--- Start Source ---

Authoring-Cluster Troubleshooting
Whenever your authoring cluster has a Git or DB sync failure, the following logs may appear:
[ERROR] 2022-10-19T17:22:24,358 [main] [validation.ReplicaNodeRepositoryCheck] | Branch 'master' in repository '/opt/crafter/cluster/crafter/data/repos/sites/ed123/sandbox/.git' has commits ahead of the primary node at '172.31.70.118'
[ERROR] 2022-10-19T17:22:24,359 [main] [validation.NodeStateCheckerImpl] | Failed to start Crafter Studio cluster node due to start-up conflicts. Please review the logs and resolve the conflicts.
[ERROR] 2022-10-19T17:22:24,598 [main] [cluster.StudioClusterUtils] | Error notification email has been sent
...
Caused by: org.craftercms.studio.api.v2.exception.DbClusterStartupException: Failed to start DB replica: Error 'Duplicate entry '4' for key 'PRIMARY'' on query. Default database: 'crafter'. Query: 'INSERT INTO audit (organization_id, site_id, operation, operation_timestamp, origin, primary_target_id,
primary_target_type, primary_target_subtype, primary_target_value, actor_id, actor_details, cluster_node_id)
VALUES (1, 1, 'LOGIN', IFNULL(NULL, CURRENT_TIMESTAMP), 'API',
'admin', 'User', NULL, 'admin', 'admin',
NULL, '172.31.70.118')'
at org.craftercms.studio.impl.v2.dal.cluster.DbPrimaryReplicaClusterSynchronizationServiceImpl.checkForErrors(DbPrimaryReplicaClusterSynchronizationServiceImpl.java:598) ~[classes/:4.0.2-SNAPSHOT]
at org.craftercms.studio.impl.v2.dal.cluster.DbPrimaryReplicaClusterSynchronizationServiceImpl.waitForLocalReplicaToSync(DbPrimaryReplicaClusterSynchronizationServiceImpl.java:571) ~[classes/:4.0.2-SNAPSHOT]
at org.craftercms.studio.impl.v2.dal.cluster.DbPrimaryReplicaClusterSynchronizationServiceImpl.synchronizeStartup(DbPrimaryReplicaClusterSynchronizationServiceImpl.java:270) ~[classes/:4.0.2-SNAPSHOT]
at org.craftercms.studio.impl.v2.dal.cluster.DbPrimaryReplicaClusterAwareMariaDB4jSpringService.start(DbPrimaryReplicaClusterAwareMariaDB4jSpringService.java:51) ~[classes/:4.0.2-SNAPSHOT]
at ch.vorburger.mariadb4j.MariaDB4jService.postConstruct(MariaDB4jService.java:64) ~[mariaDB4j-core-2.5.3.jar:?]
at jdk.internal.reflect.NativeMethodAccessorImpl.invoke0(Native Method) ~[?:?]
...
An email will also be sent to the configured list of recipients to inform them of the failure.

--- End Source ---
--- Start Provided material ---

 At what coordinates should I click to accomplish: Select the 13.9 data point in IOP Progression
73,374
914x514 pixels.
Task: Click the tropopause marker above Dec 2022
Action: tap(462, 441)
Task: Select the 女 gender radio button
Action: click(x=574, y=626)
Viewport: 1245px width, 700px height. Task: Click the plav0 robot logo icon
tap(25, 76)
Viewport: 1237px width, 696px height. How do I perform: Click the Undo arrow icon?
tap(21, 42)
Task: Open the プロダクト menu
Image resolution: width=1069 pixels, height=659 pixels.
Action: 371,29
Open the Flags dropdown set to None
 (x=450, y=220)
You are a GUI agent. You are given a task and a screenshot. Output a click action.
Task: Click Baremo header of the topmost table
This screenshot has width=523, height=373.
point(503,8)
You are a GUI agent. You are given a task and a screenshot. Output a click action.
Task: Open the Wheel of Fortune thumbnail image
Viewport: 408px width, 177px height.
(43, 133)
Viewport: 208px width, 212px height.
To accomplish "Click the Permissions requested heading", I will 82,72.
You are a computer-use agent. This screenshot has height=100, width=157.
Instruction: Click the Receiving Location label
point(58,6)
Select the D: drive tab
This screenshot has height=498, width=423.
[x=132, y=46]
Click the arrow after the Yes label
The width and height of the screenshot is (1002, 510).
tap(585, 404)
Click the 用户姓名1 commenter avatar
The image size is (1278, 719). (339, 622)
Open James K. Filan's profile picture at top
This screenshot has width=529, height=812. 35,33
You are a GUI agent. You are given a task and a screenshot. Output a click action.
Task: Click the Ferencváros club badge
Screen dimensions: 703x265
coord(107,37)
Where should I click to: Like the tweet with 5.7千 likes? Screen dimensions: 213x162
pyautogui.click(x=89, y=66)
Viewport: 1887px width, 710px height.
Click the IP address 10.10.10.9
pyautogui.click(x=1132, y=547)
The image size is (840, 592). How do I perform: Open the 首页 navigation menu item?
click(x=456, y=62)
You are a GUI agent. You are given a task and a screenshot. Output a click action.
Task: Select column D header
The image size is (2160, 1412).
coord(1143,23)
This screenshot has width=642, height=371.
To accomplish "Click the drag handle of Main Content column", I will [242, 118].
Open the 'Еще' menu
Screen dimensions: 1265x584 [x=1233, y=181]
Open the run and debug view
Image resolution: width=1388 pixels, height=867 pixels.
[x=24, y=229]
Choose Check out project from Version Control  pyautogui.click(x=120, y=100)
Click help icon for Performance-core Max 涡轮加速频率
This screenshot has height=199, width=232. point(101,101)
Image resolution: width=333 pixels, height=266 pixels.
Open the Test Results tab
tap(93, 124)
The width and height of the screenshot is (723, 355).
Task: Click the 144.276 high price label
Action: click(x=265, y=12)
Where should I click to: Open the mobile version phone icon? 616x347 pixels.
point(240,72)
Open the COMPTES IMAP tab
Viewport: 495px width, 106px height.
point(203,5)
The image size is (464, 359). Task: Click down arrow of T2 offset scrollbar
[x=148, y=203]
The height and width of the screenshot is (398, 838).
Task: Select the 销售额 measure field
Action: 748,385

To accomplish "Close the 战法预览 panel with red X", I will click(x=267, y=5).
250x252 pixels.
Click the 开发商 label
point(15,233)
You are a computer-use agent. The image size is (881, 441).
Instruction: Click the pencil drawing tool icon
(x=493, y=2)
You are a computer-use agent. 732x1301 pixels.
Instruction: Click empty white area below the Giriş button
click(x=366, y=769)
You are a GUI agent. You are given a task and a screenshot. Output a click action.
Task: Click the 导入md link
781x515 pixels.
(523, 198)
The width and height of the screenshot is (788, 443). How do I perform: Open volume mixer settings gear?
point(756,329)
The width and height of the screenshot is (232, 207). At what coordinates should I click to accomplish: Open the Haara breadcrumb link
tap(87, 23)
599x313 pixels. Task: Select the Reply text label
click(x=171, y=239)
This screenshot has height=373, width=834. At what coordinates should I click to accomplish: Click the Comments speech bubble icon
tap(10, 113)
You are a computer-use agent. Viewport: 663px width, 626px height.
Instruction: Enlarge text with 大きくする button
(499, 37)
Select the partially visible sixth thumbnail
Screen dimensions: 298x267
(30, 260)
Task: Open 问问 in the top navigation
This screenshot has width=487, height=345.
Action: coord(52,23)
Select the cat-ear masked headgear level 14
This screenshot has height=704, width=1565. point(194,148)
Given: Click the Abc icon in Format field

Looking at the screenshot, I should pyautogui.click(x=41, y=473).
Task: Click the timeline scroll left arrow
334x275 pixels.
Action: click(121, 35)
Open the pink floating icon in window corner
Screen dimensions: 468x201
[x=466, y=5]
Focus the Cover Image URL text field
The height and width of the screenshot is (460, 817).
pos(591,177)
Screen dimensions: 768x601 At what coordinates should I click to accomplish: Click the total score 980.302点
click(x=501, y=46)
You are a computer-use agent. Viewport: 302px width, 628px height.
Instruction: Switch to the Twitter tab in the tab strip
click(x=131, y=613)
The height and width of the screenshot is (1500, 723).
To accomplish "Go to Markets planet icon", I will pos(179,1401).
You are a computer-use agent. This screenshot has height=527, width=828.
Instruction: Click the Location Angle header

--- End Provided material ---

Set task: Copy the cluster troubleshooting text from "Authoring-Cluster Troubleshooting" up to and including "resolve the conflicts.", and switch "Crafter Studio" to "Studio".

Written response:
Authoring-Cluster Troubleshooting
Whenever your authoring cluster has a Git or DB sync failure, the following logs may appear:
[ERROR] 2022-10-19T17:22:24,358 [main] [validation.ReplicaNodeRepositoryCheck] | Branch 'master' in repository '/opt/crafter/cluster/crafter/data/repos/sites/ed123/sandbox/.git' has commits ahead of the primary node at '172.31.70.118'
[ERROR] 2022-10-19T17:22:24,359 [main] [validation.NodeStateCheckerImpl] | Failed to start Studio cluster node due to start-up conflicts. Please review the logs and resolve the conflicts.